(Stored records)
======

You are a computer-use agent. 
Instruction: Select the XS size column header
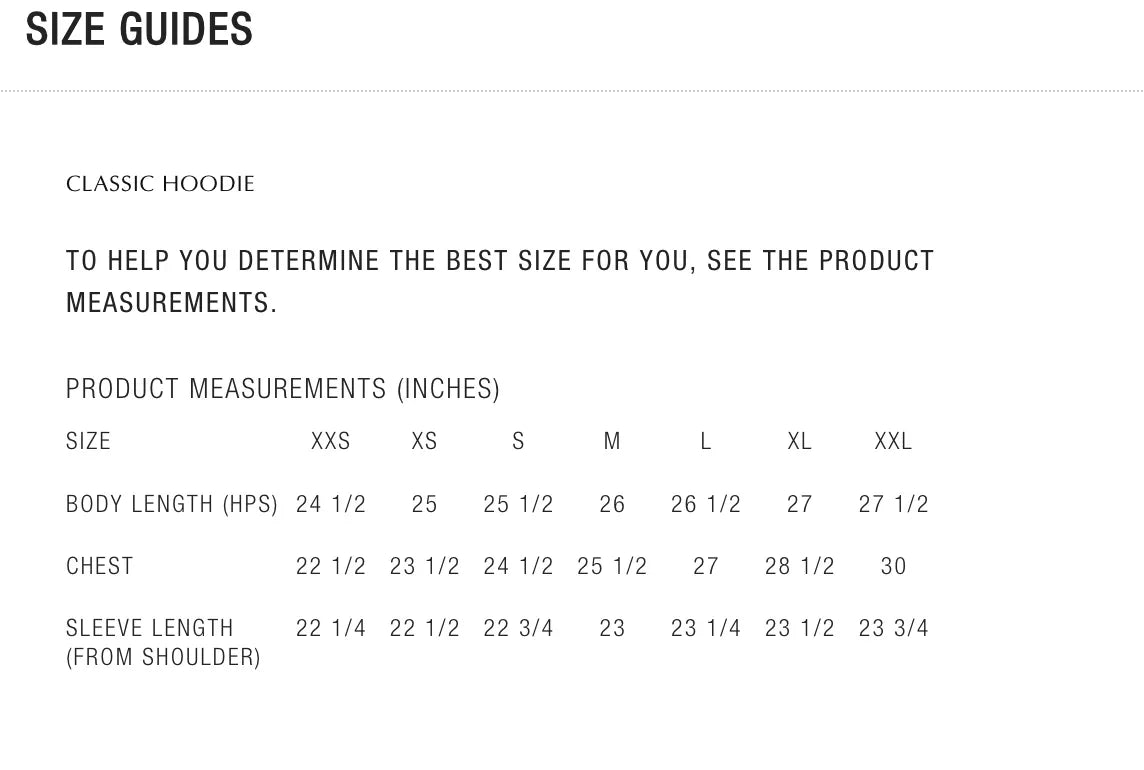tap(425, 441)
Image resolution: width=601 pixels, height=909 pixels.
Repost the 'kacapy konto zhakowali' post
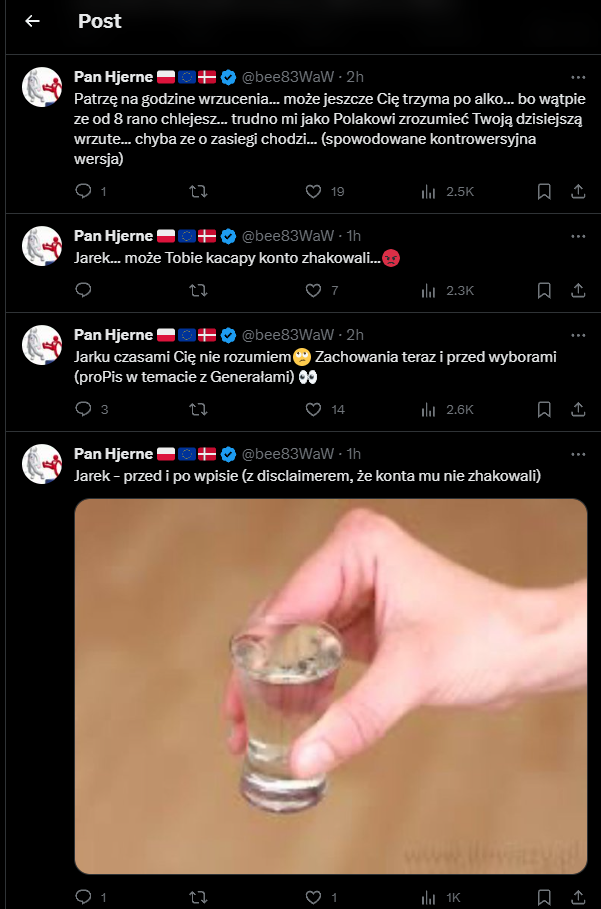tap(198, 290)
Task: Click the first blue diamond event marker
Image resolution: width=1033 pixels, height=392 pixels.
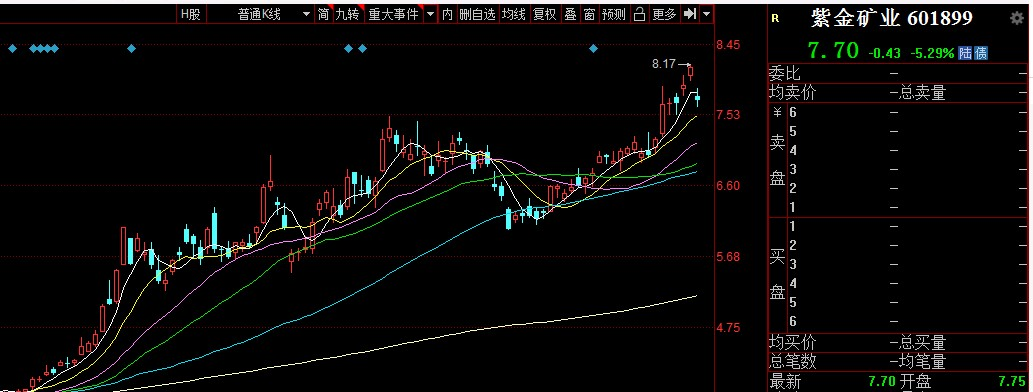Action: point(13,48)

======

(EXERCISE GOAL) Copy the entries exactly. Leave the pictures out.

(RESPONSE TO THIS TASK)
You are a computer-use agent. 
Instruction: Select the XS size column header
tap(425, 441)
Image resolution: width=601 pixels, height=909 pixels.
Repost the 'kacapy konto zhakowali' post
tap(198, 290)
Task: Click the first blue diamond event marker
Image resolution: width=1033 pixels, height=392 pixels.
Action: point(13,48)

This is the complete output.